1. What is a business process? Give three examples.

Business processes are series of steps by which organizations coordinate and organize tasks to get work done. In the simplest terms, a process consists of activities that convert inputs into outputs by doing work.

Answers may vary. Some examples of common business processes are:

• Accounting: Invoicing; reconciling accounts; auditing

• Finance: Credit card or loan approval; estimating credit risk and financing terms

• Human resources (HR): Recruiting and hiring; assessing compliance with regulations; evaluating job performance

• IT or information systems: Generating and distributing reports and data visualizations; data analytics; data archiving

• Marketing: Sales; product promotion; design and implementation of sales campaigns; qualifying a lead

• Production and operations: Shipping; receiving; quality control; inventory management

• Cross-functional business processes: Involve two or more functions, for example, order fulfillment and product development

2. What is the difference between business deliverables and objectives?

Objectives define the desired benefits or expected performance improvements. They do not and should not describe what you plan to do, how you plan to do it, or what you plan to produce, which is the function of processes. This last item, what you plan to produce, are deliverables.

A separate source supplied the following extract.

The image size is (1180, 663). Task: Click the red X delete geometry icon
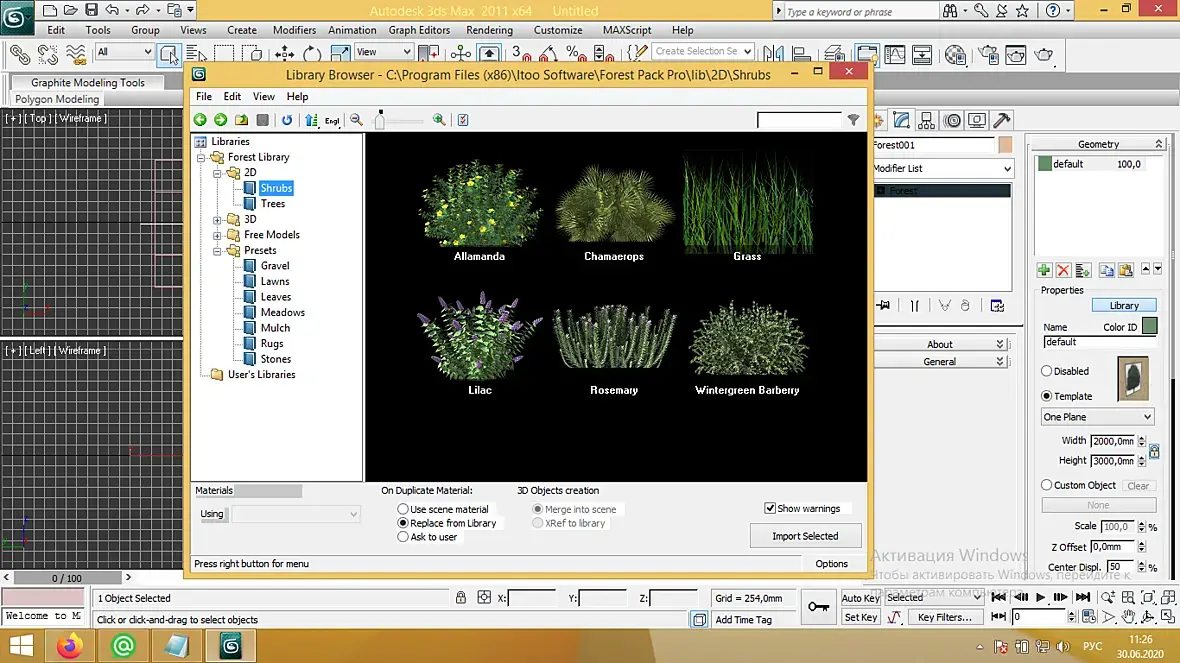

3. List and give examples of the three components of a business process.

The three components of a business process are inputs, activities, and deliverables.

Inputs are those items needed to produce the deliverables. These may be raw materials, data, knowledge, or expertise.

Activities are the work that transforms inputs and acts upon data and knowledge in order to produce deliverables.

Deliverables are the products, services, plans, or actions which result from business processes.

4. Explain the differences between formal and informal processes.

Formal processes are documented and have well-established steps. Order taking and credit approval processes are examples.

Informal processes are typically undocumented, have inputs that may not yet been identified, and are knowledge-intensive.

5. What is a standard operating procedure (SOP)?

A standard operating procedure (SOP) is a well-defined and documented way of doing something. An effective SOP documents who will perform the tasks; what materials to use; and where, how, and when the tasks are to be performed.

6. What is the purpose of business process management (BPM)?

Business process management (BPM) consists of methods, tools, and technology to support and continuously improve business processes. The purpose of BPM is to help enterprises become more agile and effective by enabling them to better understand, manage, and adapt their business processes.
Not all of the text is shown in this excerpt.